Are password the proper way to protect a data set
Shared access is actually a terrible a way to control access to a resource: they do not actually identify anyone or even verify that the access is really legitimate. This means that:
- They cannot be used for auditing.
- The only way to revoke access is to change the credentials for everyone.
- If the access is revoked, it is revoked for everyone (for instance, if anyone enters the wrong password too many time on a system that has an account lockout policy, nobody can access the system anymore).
This means that, in most cases, you should shy away from sharing passwords between team members and that this practice is usually incompatible with regulatory framework related to personal data protection (at least every one that require an audit log to be maintained).
How to store shared passwords (when you have to)

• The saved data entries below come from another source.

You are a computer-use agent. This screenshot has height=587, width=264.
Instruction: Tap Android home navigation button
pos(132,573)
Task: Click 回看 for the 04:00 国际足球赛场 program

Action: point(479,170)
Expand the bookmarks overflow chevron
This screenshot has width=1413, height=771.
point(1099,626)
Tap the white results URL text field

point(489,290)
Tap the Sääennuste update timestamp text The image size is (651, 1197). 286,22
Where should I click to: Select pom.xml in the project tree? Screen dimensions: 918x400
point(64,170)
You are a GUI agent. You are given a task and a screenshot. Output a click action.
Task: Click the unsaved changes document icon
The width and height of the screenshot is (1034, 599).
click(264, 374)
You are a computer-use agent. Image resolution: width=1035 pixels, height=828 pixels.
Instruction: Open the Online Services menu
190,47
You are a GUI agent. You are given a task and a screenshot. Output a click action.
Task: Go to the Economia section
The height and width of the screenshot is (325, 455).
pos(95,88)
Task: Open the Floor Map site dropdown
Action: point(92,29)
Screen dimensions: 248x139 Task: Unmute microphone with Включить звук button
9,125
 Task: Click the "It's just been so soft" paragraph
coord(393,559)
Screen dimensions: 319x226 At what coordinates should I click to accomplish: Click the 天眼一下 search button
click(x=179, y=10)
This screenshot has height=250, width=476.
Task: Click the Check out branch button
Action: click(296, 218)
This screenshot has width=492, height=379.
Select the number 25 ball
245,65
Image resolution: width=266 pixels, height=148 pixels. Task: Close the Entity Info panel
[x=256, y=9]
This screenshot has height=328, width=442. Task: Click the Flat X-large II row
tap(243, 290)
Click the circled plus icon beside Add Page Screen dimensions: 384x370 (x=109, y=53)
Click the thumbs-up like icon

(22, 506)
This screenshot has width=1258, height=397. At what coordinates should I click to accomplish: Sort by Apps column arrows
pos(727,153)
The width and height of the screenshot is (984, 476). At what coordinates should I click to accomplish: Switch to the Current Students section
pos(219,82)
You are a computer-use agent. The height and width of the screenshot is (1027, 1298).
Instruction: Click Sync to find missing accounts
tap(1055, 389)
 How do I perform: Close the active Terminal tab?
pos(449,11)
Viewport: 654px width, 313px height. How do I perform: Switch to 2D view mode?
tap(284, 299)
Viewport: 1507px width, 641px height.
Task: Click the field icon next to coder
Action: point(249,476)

First, the obvious: don't use anything cleartext, don't use anything that does not provide a very easy way to generate strong passwords, don't use anything that implements a robust data protection in the first place. This means always use a password manager. Really, there is no excuse whatsoever not to do so.
Ideally, every user should have a personal password for every resource but, in practice, this is not always possible. Often, you will need to have access to system that do not let you handle your access accounts the way you want (create user accounts and delegate their rights yourself). You will also need some way to save passwords for shared accounts (service accounts, for instance) or encryption password for data,
In such a case, you should always use a dedicated password management product.
Offline tools (like keepass) can fit the bill but you need to be aware of the risk: once you grant access to someone, you can't easily revoke it: changing the password database access key is not enough sine everyone might have made a copy so you are left with no choice but change ALL the passwords that were stored in the DB.
If an offline database does not offer sufficient granularity, then you can fallback to a team password manager. These products usually store all password database on a central server and let administrators grant access to each individual password to a user or group of user. This can provide a good granularity for access control.
In all case, however, you need to keep in mind that once access to a shared password has been granted to someone, the ONLY way to revoke that access is to 1/ revoke access to the password storage (by changing the master password, for instance) AND changing the password itself.